I was a self taught coder not so long ago so I can relate to your position. Since then I've shipped 10 Millions LOC applications, so I had to develop discernment. 3 things helps me to get software engineering : books, code and people.

First of all, good engineering is about beauty, the beauty of an elegant design, of an efficient mecanism. You need to develop that sense for beauty and to do that you need to see it and discuss it.

Books like SICP, Refactoring, Head First Design Patterns and Beautiful Code are all about beautiful/better code. Most of the time they are not about a language per se (or about exotic languages). Code complete is also interesting but somehow more low level.

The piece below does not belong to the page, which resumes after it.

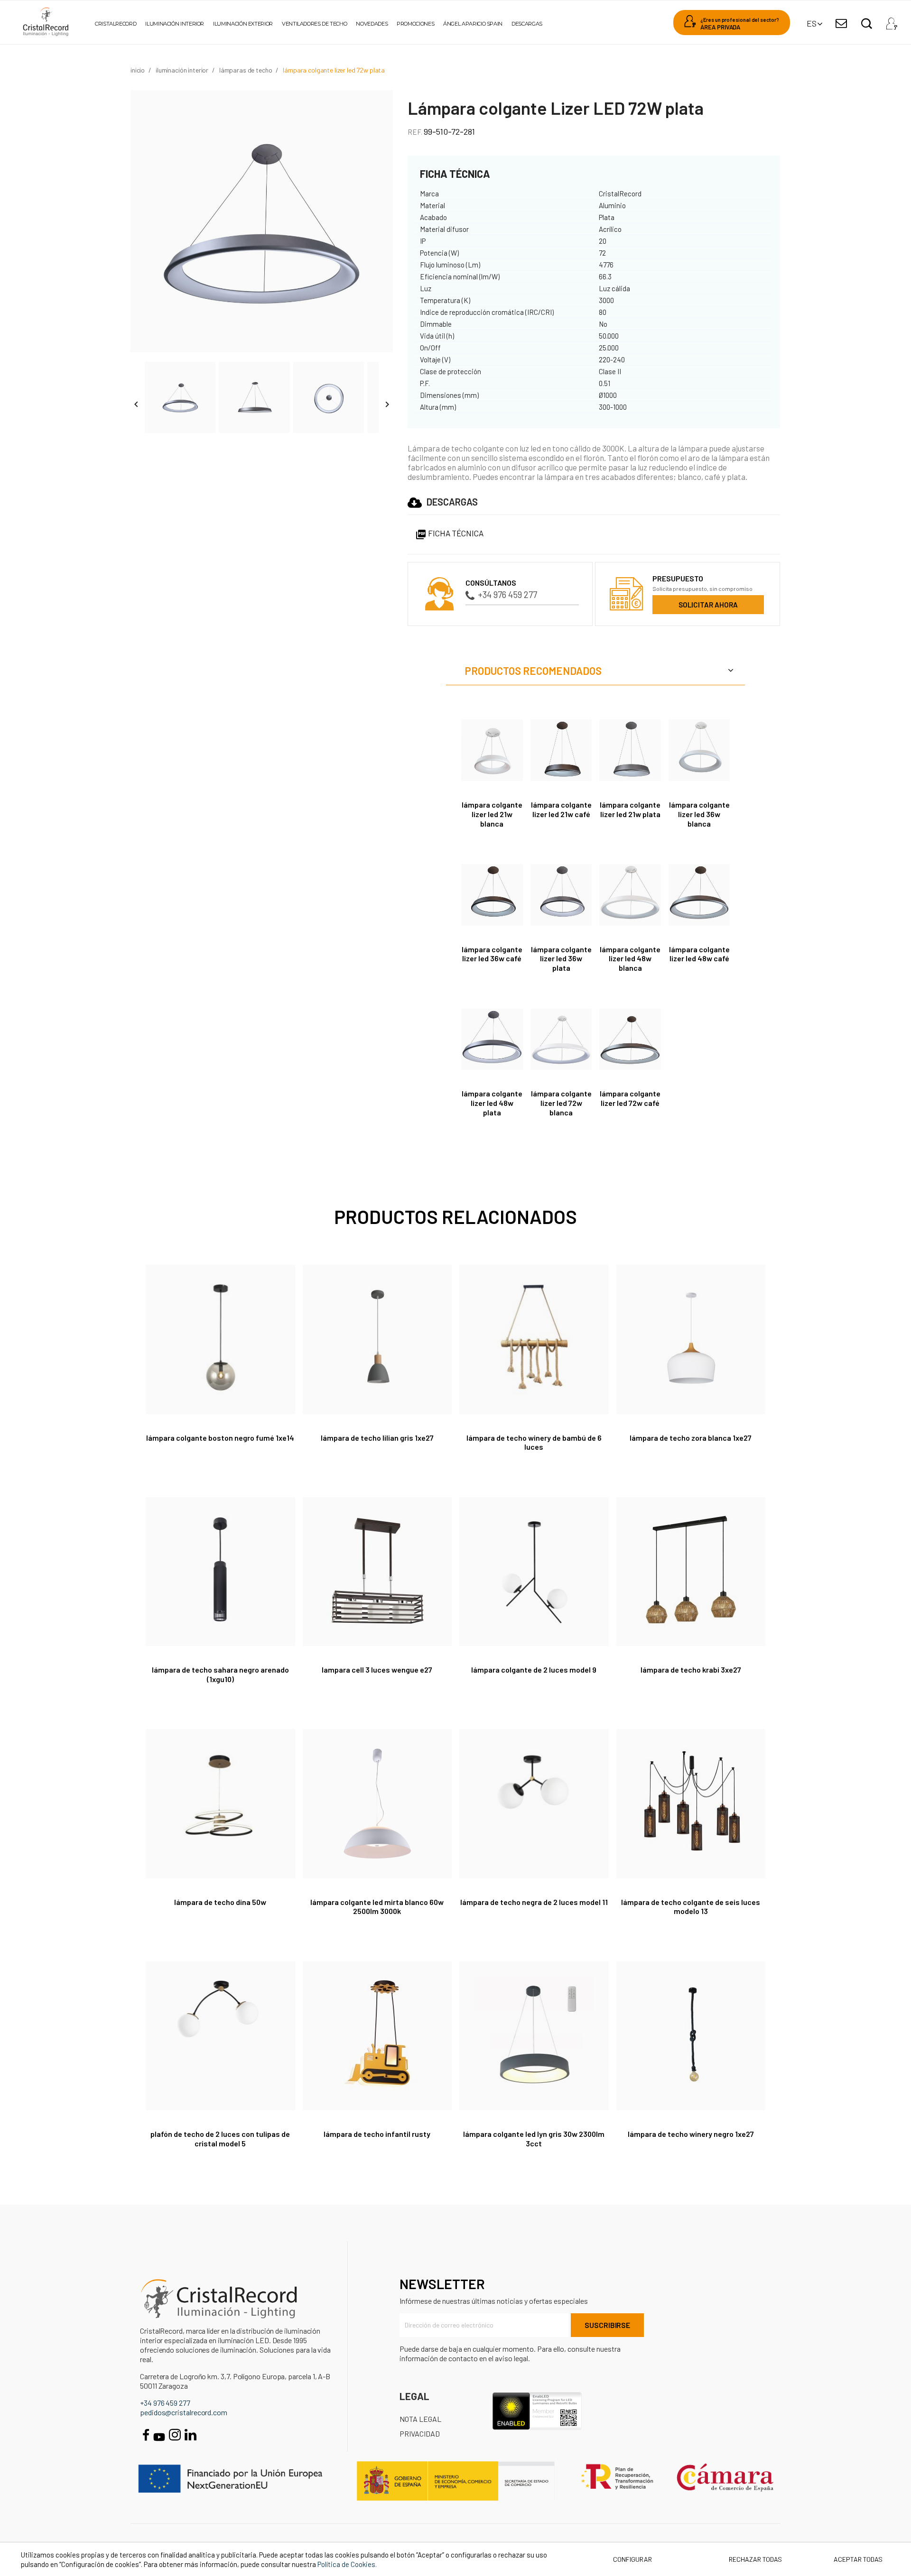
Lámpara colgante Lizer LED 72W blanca (561, 1103)
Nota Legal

Online reading of code is also a good way to educate your taste. I have no example in mind but this is a common question, you should easily find some ideas. Also, building an ambitious application (a game, 3d modeler, web server, database) is a good practive : you're likely to redo it 2 or 3 times to have a better architecture.

People is also very important. If you find a/a few passionate software architect(s) to discuss with, you will be able to confront your view on what is beauty. I am still digesting some discussion I had with my manager a few years ago.

This "enlighment" is an ongoing process, so don't get discouraged and just move forward. One day, you'll see ugly code with an obvious alternative implementation, one you could discuss and compare objectively as better than the original.